Repelita Jakarta - Pengamat politik Adi Prayitno memberikan penjelasan mengenai alasan mengapa video yang menampilkan salaman Wakil Presiden Gibran Rakabuming Raka dengan empat Ketua Umum Partai Politik (Parpol) menjadi pusat perhatian publik.
Adi menekankan bahwa fenomena ini berkaitan dengan budaya politik ketimuran yang berlaku di Indonesia, di mana bersalaman menjadi simbol keakraban dan rasa hormat antarpejabat maupun tokoh masyarakat.
“Pertama yang ingin saya katakan adalah, kenapa ini menjadi ramai? Tentu, soal salaman dan tidak salaman. Ini adalah budaya politik ketimuran yang ada di Indonesia,” ucap Adi dikutip dari kanal YouTube Adi Prayitno Official, Rabu (13/8/2025).

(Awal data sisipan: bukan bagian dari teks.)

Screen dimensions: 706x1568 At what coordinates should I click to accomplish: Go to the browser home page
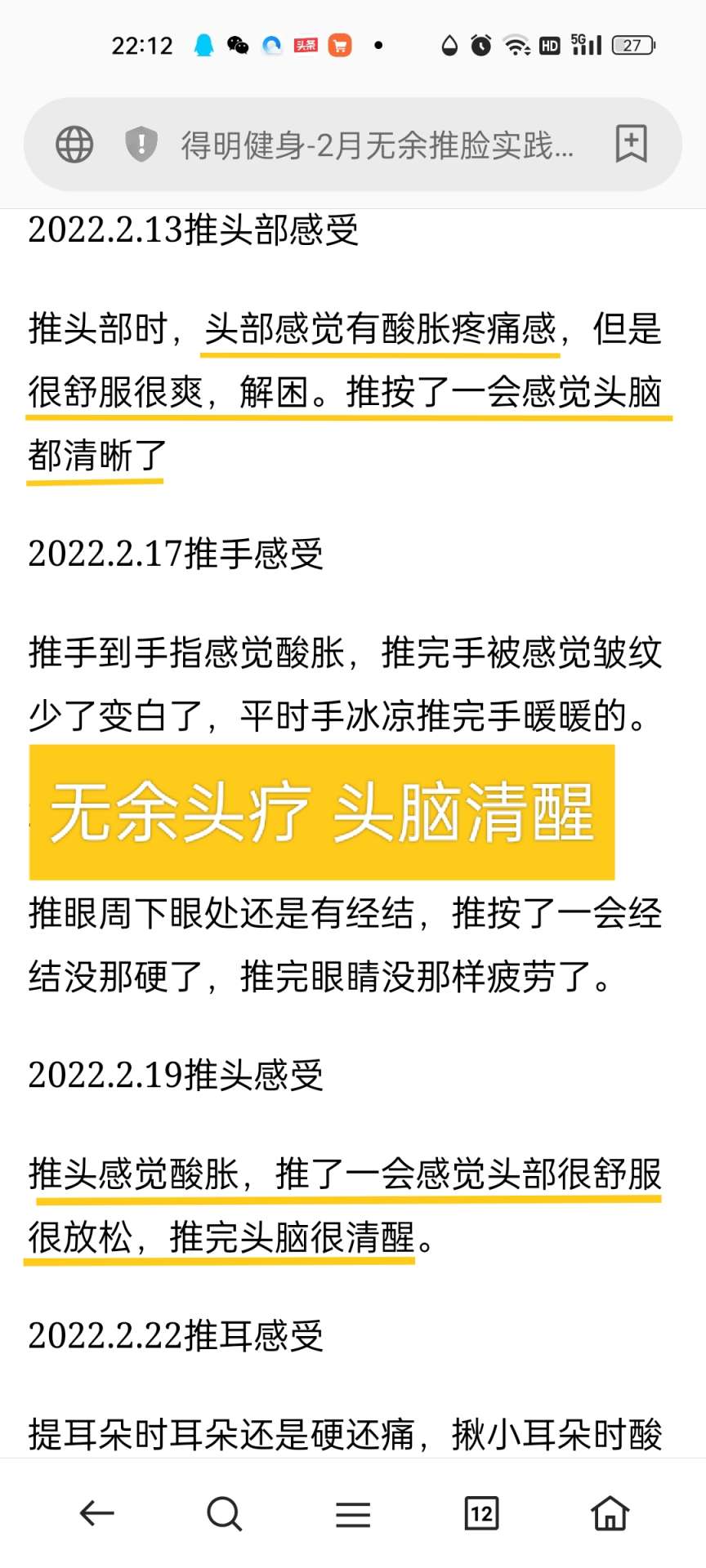[610, 1513]
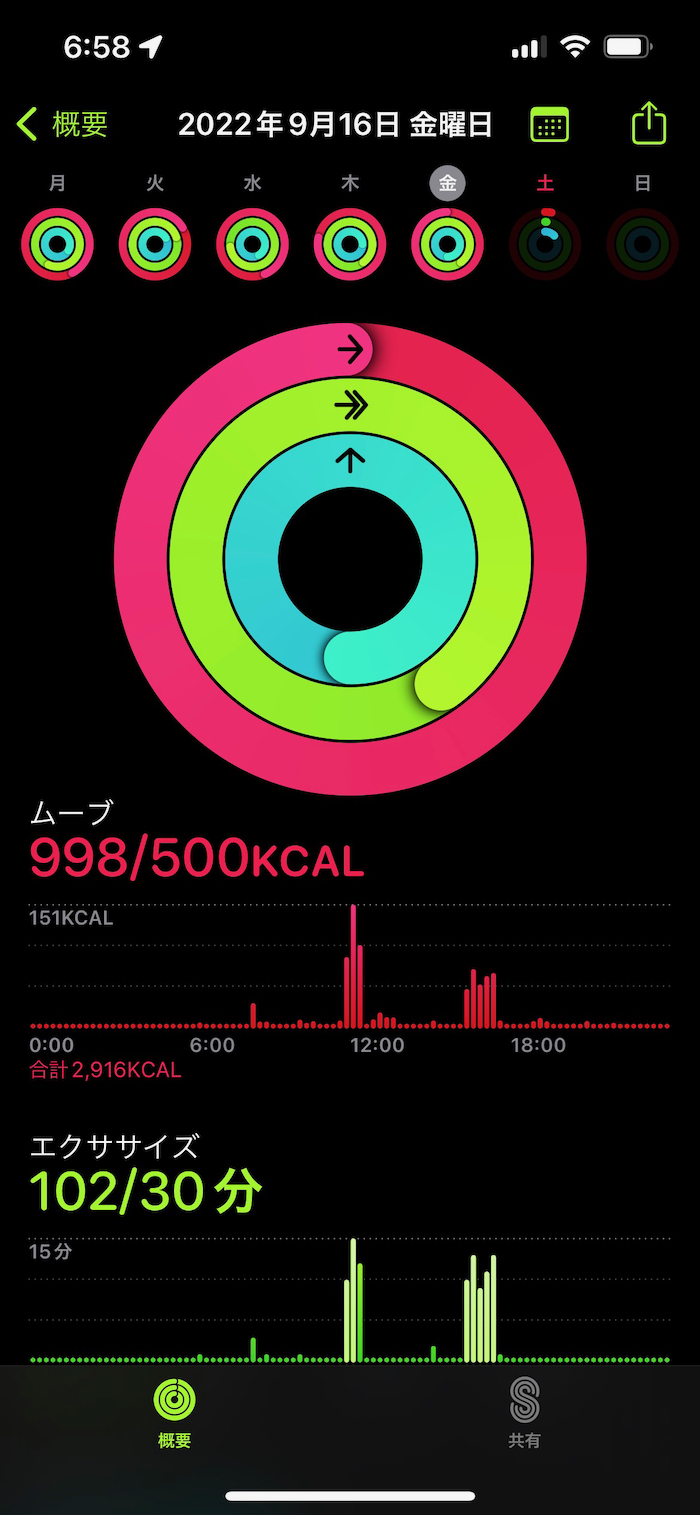The width and height of the screenshot is (700, 1515).
Task: Select Friday (金) activity rings
Action: click(x=447, y=244)
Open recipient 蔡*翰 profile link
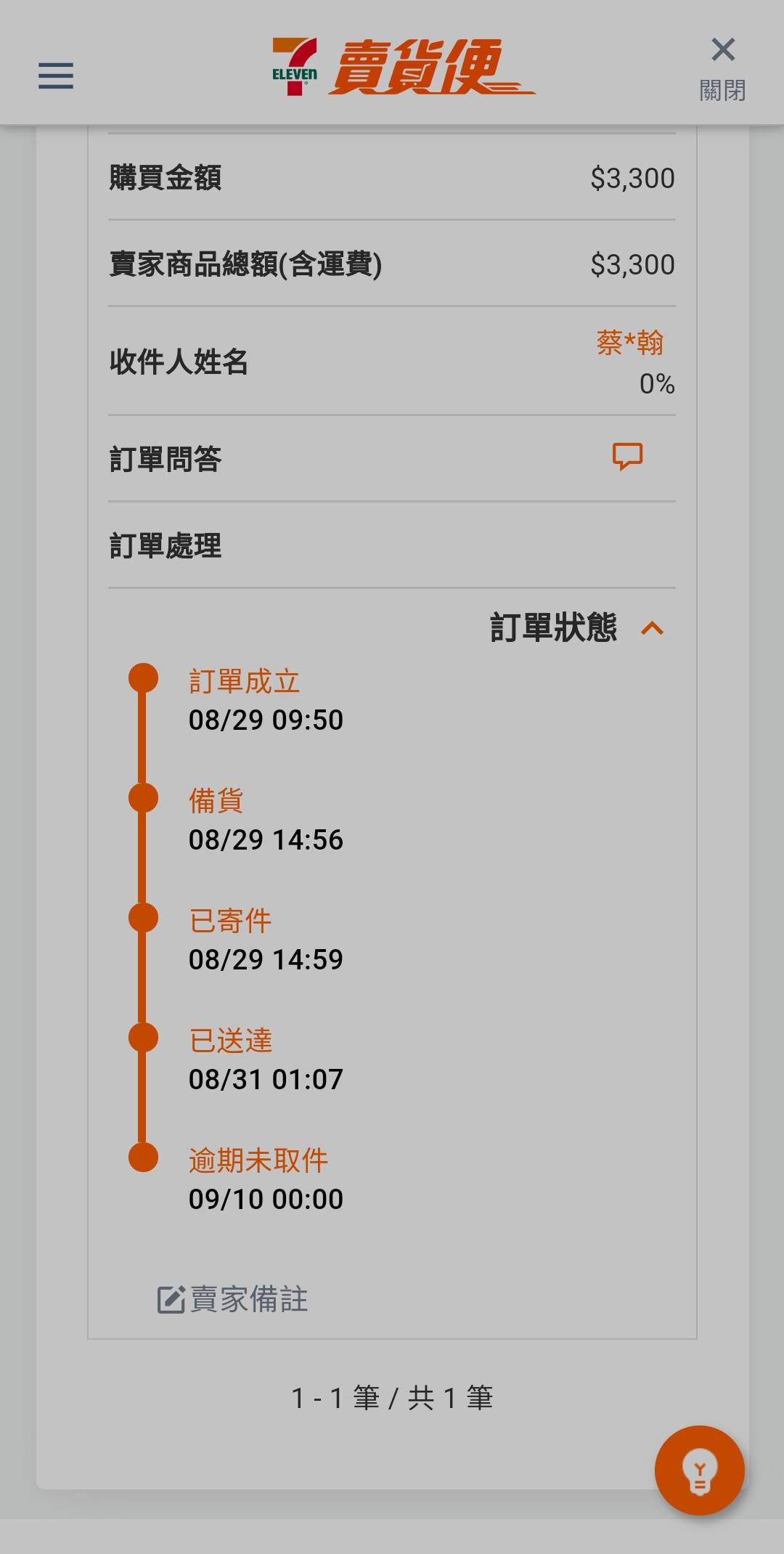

Dosen Ilmu Politik UIN Syarif Hidayatullah tersebut menjelaskan bahwa bersalaman bukan hanya berlaku di acara formal, tetapi juga di kegiatan informal, karena masyarakat Indonesia secara umum menunjukkan kesopanan dan interaksi sosial melalui jabat tangan.
“Jadi dalam event apapun, jangankan acara formal, informal sekalipun masyarakat kita secara umum bertemu satu sama lain bersalaman,” terangnya.
Adi menambahkan bahwa tradisi ini mencerminkan hubungan atau chemistry yang terbangun antara individu yang bersalaman, sehingga interaksi semacam itu menjadi sorotan ketika melibatkan tokoh publik.
Karenanya, fenomena salaman antara Gibran dengan empat Ketum Parpol tersebut memicu perhatian yang luas dan beragam tafsir di kalangan masyarakat.
“Wajar ini menjadi ramai, dan menimbulkan tafsir yang saya kira cukup luar biasa,” ucapnya.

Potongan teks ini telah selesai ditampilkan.